Previously I wrote about the allure of big data. Now I turn to the question of “raw” data. Is there such a thing or is it a myth, an oxymoron — like “jumbo shrimp” or “just one episode on Netflix”?
Why do we cling to this notion of raw data if it doesn’t exist?
I recently read “Raw Data” is an Oxymoron (2013, edited by Lisa Gitelman), which is a fascinating book that turns “raw” data on its head just about every which way, looking both back in time and across disciplines. Just listen to this mind-blowing sentence from the introduction: “Indeed, the seemingly indispensable misperception that data are ever raw seems to be one way in which data are forever contextualized — that is, framed —according to a mythology of their own supposed decontextualization” (pg 6). Basically, by thinking the thought of “raw data” we are already framing and molding it to our preconceptions of rawness.
Data: from Latin to English
One of my favorite chapters in this edited volume was a historical and linguistic overview of the word “data.” When faced with any dauntingly broad topic, I always love honing in on the word itself to get some definitional and etymological clarity (remember, etymology=words, entomology=bugs). So I just ate up Daniel Rosenberg’s chapter on “Data Before the Fact”; the following sections are my summary of this chapter.
Rosenberg traces the word “data” from Latin into English, a “naturalization” process that occurred during the 1700’s. (I suppose that if people can be naturalized when they change citizenship, so too can words when they take up residence in a new language.) “Data” comes from the Latin verb “dare,” to give, so right off the bat we have this inclination to think of data as “a given.” The common Latin phrase “data desuper” means “given from above.”
Indeed, the early English language instances of the word “data” were primarily in the context of theology and mathematics. Data were either given from above and were therefore not questioned, or they were given as a set of assumptions before starting a mathematical proof. Either way, data were something you started with, something everyone mutually agreed were “beyond argument.”

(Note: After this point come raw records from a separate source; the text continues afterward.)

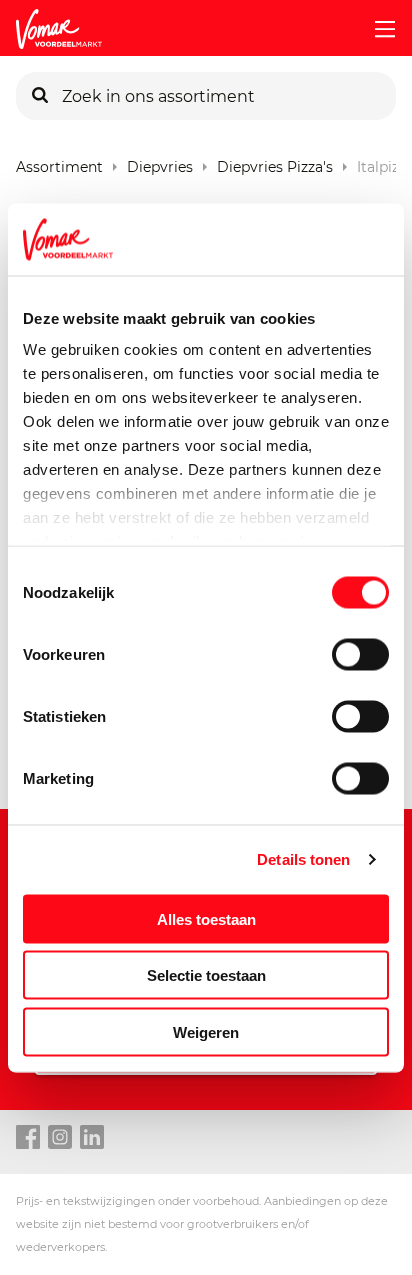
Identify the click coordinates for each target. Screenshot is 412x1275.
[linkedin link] (92, 1138)
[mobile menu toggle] (377, 29)
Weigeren (206, 1031)
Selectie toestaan (206, 975)
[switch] (360, 654)
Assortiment (59, 162)
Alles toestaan (206, 918)
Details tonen (303, 859)
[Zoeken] (40, 96)
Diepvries (160, 162)
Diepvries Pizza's (275, 162)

Data: from given to gotten
By the 1800’s, English language usage of the word “data” had begun to shift away from something given to something obtained. Specifically, data came to be thought of as something gained through empirical observation and experimentation. This latter connotation is closer to what we have today: even if we think of data as raw, we do tend to think of it as something that you get or collect from out in the world.

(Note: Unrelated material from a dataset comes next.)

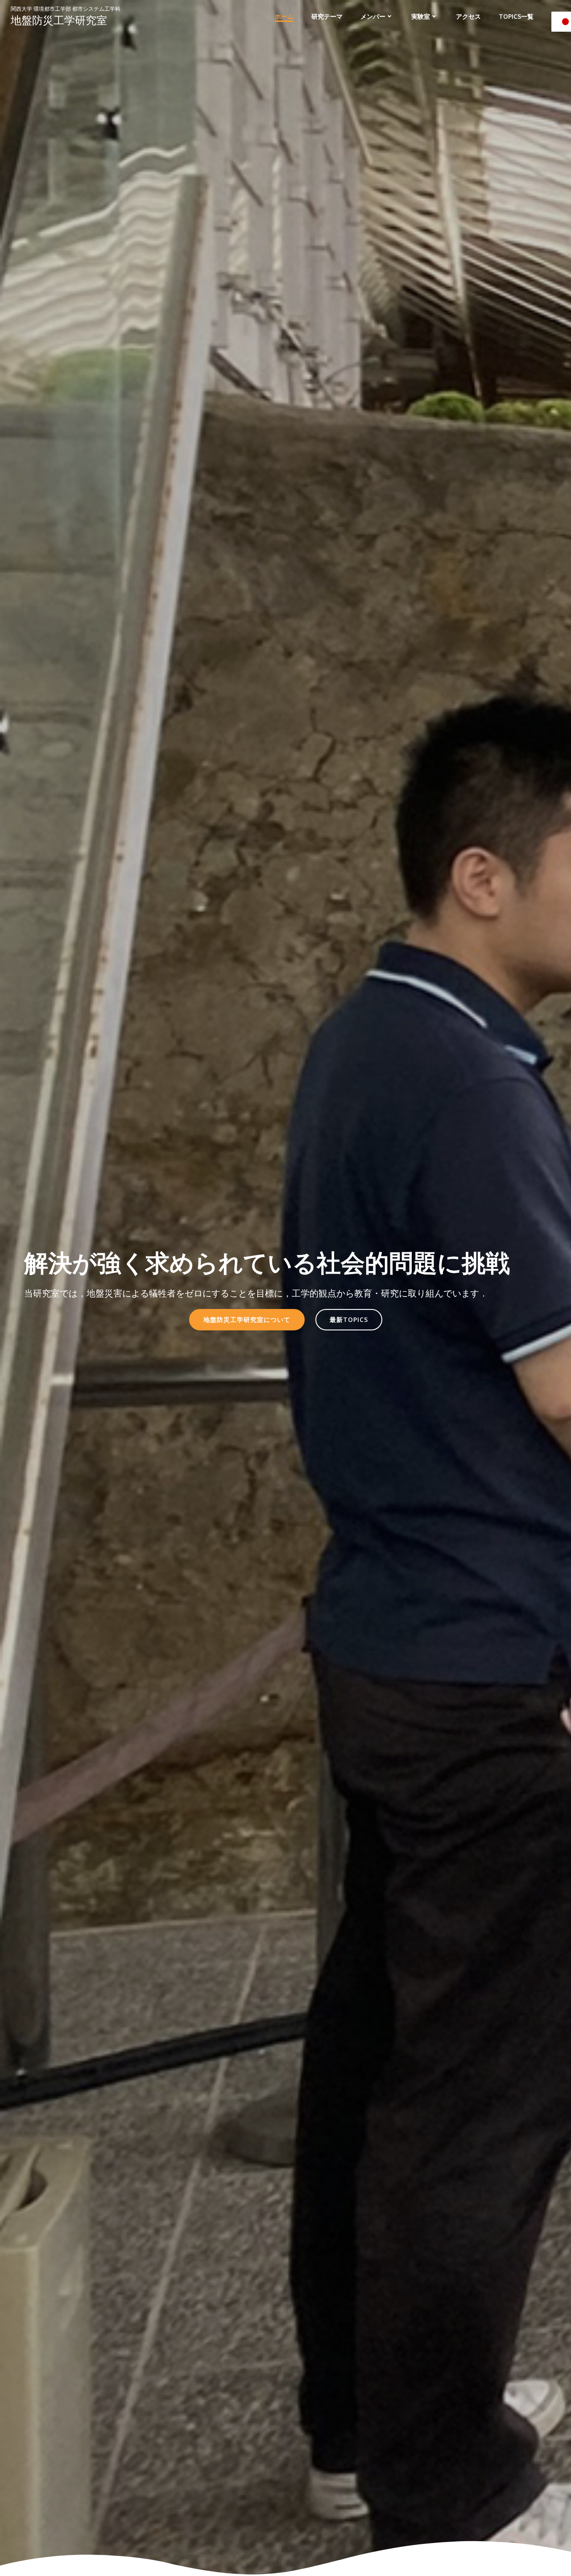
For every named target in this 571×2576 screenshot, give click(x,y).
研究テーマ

Rosenberg made these observations by searching a large collection of texts called the Eighteenth-Century Collections Online. While not available at the time of his research, he also discusses using Google Ngram for these types of queries. Just for fun, I tried a Google Ngram of the words “data, fact, and evidence” from 1800 to 2000. Here’s what that looks like:
I have to note the irony of the Google Ngram page footer: “Run your own experiment! Raw data is available for download here.”

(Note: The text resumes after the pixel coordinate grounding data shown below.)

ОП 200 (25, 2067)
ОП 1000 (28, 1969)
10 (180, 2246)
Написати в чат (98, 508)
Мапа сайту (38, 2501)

Data: from plural to “mass” noun
Returning to the book’s introduction, which explains how data are inherently “aggregative” — i.e., we tend to think of data in herds rather than as solo animals. And here I was sadly robbed of what I thought was one of my solidly “smarty pants” moves. I used to pride myself on correctly conjugating “data” as a plural noun: i.e., “data are” versus “datum is.” But now I understand that it’s about equally common to say “data is” versus “data are,” and bright folks like Steven Pinker are telling us to wake up and smell the mass noun (pg 19). This “massness” of data is broader than just a grammatical issue, however. I tie it back to the concept of big data: data are (is? ack!) powerful in the aggregate. Data kind of presupposes a horde of like-minded data, such that we don’t pay much attention to an individual datum/data point.
Data: rawness is relative
My experience with the idea of “raw” data is that it’s all relative. In the genetics data coordinating where I work, raw data are the genetic data (the A’s, C’s, T’s and G’s) that we get from the genotyping lab. When I’ve talked to people who work in genotyping labs, they say “Oh no, the raw data is what comes off the machine” (here the “machine” being a genotyping or sequencing machine). Seems like data are raw when they first come into our possession — at least that’s a convenient way to think about it. Similar to when you go to the grocery store: the raw produce are in the bins, it’s what you take home to chop up and cook. Rawness may be relative in practice, but in absolute terms – Gitelman and the book’s contributing authors would remind us it’s elusive!